Am nächsten Morgen wurde bei einer Nachbeschau im nunmehr leeren Silo neuerlich eine Rauchentwicklung entdeckt. Dabei wurde festgestellt, dass sich im Silo ein Kamin befindet, welcher mit Ytong-Blöcken verkleidet war. Zwischen dem Kamin und der Verkleidung war ein Spalt, welcher sich in den letzten 40 Jahren nach und nach mit Holzstaub gefüllt hat. Diese leicht brennbare Füllung sorgte durch die gut isolierenden Eigenschaften des Gasbetons für eine immer wiederkehrende Zündquelle. Der Einsatzleiter hatte nun genug: Gemeinsam mit einer Baufirma wurde im Siloinneren ein Gerüst errichtet und die gesamte Verkleidung des Kamins entfernt. Dabei entstehende Durchzündungen des Staubs wurden mit einem C-Rohr rasch bekämpft. Nun war der Silo völlig leer. Brand Aus.

Messgeräte sind unverzichtbar:: Eine besondere Erkenntnis war die laufende Verwendung von Messgeräten. Sowohl mit dem XM 7000 als auch mit der Wärmebildkamera wurden ständig Messwerte erfasst. Einerseits wurde mit der CO-Messung der Schwelbrand und seine Intensität nachgewiesen, anderseits mit der Sauerstoff-Messung die Verteilung des Stickstoffes kontrolliert.
Der CO-Wert war der Indikator für die Intensität des Schwelbrandes. Im Hallenbereich wurde mittels zweier Elektrolüfter rund um die Uhr be- und entlüftet. Die 30 ppm-Grenze wurde zur „Atemschutzgrenze“ erklärt, ab dieser Konzentration war umluftunabhängier Atemschutz verpflichtend. Im Kellergeschoß ohnehin, da hier während der Inertisierung der Sauerstoffgehalt sehr niedrig war. Die Stickstoffkonzentration wurde immer im Umweg über den Luftsauerstoff gemessen, bei der Inertisierung fiel selbst im Hallenbereich der Luftsauerstoff auf unter 17 %– der Silo war offensichtlich nicht gasdicht.

Mit den Wärmebildkameras wurden laufend die Silowände gemessen und warme Stellen gesucht. Mit „Handauflegen“ wäre dies nicht einfach möglich gewesen, da durch den Stickstoffeinsatz die Wände auf bis zu -40° C gekühlt wurden.

> AUFGABE:
Führe den Einsatzbericht zum Silobrand nach seinem letzten Satz fort.

> MATERIALÜBERSICHT:

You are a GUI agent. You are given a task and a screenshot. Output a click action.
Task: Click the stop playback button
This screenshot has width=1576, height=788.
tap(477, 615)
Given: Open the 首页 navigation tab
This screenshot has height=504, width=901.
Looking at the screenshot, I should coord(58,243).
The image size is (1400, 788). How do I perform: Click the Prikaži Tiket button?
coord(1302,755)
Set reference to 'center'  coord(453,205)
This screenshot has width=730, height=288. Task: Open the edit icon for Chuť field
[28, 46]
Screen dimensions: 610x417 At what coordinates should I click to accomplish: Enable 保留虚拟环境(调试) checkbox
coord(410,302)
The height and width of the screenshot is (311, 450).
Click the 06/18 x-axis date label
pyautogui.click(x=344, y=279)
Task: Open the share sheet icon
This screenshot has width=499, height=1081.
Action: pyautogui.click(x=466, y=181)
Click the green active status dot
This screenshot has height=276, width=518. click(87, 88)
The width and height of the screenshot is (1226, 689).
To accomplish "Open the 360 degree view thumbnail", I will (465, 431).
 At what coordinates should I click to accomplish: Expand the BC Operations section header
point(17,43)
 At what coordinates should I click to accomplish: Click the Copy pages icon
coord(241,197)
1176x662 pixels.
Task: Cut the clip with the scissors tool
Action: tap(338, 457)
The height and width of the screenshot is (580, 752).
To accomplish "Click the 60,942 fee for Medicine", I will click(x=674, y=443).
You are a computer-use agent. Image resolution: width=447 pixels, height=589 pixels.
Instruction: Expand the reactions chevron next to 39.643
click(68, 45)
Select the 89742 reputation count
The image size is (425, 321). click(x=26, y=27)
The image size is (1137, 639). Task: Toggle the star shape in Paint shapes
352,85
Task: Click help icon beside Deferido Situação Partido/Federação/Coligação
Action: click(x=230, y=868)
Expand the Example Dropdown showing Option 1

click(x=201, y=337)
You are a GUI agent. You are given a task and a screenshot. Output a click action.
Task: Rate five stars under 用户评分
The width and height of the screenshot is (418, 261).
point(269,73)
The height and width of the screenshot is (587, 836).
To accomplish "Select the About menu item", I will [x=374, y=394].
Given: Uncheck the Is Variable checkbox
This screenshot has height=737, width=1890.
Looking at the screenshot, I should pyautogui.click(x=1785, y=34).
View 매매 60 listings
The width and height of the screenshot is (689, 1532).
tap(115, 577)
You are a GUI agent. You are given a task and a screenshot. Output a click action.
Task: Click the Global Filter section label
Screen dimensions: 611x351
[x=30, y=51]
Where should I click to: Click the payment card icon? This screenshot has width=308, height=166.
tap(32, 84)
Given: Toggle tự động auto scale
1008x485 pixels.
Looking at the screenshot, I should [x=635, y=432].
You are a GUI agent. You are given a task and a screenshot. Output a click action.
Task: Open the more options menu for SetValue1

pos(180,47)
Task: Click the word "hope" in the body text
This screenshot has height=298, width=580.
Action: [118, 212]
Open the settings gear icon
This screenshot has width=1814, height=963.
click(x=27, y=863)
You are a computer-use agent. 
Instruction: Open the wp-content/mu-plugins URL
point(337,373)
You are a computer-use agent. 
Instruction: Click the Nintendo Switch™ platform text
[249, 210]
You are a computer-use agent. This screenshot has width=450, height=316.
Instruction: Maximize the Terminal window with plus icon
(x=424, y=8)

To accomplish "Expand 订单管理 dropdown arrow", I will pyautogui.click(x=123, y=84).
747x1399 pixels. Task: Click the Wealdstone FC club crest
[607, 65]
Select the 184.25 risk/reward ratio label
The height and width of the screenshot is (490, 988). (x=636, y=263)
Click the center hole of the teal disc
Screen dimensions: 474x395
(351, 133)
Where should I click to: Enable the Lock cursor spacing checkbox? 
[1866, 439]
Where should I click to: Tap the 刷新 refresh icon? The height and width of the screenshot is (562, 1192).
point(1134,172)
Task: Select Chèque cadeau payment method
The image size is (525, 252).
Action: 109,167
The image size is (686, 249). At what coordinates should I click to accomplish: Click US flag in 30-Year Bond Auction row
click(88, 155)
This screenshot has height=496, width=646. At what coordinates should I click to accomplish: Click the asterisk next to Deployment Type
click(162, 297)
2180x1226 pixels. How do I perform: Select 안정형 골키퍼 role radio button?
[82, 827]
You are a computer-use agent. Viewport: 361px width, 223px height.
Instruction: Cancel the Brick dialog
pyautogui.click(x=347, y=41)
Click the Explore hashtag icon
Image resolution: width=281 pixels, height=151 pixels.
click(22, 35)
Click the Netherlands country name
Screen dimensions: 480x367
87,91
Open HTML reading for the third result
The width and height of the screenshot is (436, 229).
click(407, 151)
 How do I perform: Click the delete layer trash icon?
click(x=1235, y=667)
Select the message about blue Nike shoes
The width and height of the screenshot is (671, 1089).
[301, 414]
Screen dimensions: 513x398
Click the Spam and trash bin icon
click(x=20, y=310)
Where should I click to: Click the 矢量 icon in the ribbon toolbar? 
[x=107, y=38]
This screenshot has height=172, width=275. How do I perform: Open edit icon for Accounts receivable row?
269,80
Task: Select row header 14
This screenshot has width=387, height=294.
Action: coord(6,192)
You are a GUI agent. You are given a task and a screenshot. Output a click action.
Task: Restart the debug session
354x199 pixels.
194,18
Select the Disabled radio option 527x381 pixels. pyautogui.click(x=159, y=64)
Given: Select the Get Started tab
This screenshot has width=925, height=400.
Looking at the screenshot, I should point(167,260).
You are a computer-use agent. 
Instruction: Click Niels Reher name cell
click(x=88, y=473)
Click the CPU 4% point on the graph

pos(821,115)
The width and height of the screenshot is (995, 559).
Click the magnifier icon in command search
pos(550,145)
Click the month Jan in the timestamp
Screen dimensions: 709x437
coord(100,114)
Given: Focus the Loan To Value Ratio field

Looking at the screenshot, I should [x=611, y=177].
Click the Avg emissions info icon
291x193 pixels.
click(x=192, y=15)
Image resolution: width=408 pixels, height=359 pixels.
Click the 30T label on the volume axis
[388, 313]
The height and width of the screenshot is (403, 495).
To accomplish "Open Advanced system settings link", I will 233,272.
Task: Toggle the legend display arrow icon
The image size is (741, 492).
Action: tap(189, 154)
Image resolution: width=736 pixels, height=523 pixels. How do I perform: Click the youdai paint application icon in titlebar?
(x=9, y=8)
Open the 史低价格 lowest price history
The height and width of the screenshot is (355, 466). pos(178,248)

> ANTWORT:
Logistik an der Einsatzstelle:: Eine weitere Herausforderung war die Koordination der gesamten Anforderungen von der Einsatzstelle: Firmenbesitzer und die Versicherung, Gaslieferant, Saugfahrzeuglieferanten, Baufirma, Radlader, Transportunternehmen, Container, Atemschutzsammelplatz, Aufstellflächen, Mannschaftsablöse und Versorgung mussten koordiniert werden. Auch Probleme wie Fahrzeitüberschreitungen bei den angeforderten Spezial-LKWs, Sondergeräte („wir brauchen sofort eine 40mm-Bohrkrone“) bis hin zu rutschenden Schlauchbrücken und defekten Gerätschaften wurden abgehandelt und dokumentiert. Klarerweise galt es auch Kontakt zu anderen Einsatzorganisationen zu halten, Ersatzmaßnahmen zu schaffen (wenn die Rettung kurzfristig von der Einsatzstelle abrücken muss) und natürlich auch die interne Ablöse zu managen. Einsatzkräfte wie Einsatzleitung wechselten im Laufe der drei Tage, die Informationen mussten weitergegeben werden.

An der Einsatzstelle waren im Schnitt rund 40 Einsatzkräfte gleichzeitig anwesend, in Summe waren aber 150 Feuerwehrmitglieder fast 1300 Einsatzunden tätig.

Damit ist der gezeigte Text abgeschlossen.